-- Input follows --

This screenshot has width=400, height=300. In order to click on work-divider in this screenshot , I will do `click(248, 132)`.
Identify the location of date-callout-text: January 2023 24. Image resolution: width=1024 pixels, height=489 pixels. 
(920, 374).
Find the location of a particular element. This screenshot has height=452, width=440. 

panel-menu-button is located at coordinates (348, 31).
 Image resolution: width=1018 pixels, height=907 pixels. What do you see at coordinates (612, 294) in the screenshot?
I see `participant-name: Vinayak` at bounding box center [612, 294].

-- Input concluded --

* [Exercise goal] Repeat all of the records above word for word, keeping every line unchanged.

* [Answer space]
This screenshot has width=400, height=300. In order to click on work-divider in this screenshot , I will do `click(248, 132)`.
Identify the location of date-callout-text: January 2023 24. Image resolution: width=1024 pixels, height=489 pixels. 
(920, 374).
Find the location of a particular element. This screenshot has height=452, width=440. 

panel-menu-button is located at coordinates (348, 31).
 Image resolution: width=1018 pixels, height=907 pixels. What do you see at coordinates (612, 294) in the screenshot?
I see `participant-name: Vinayak` at bounding box center [612, 294].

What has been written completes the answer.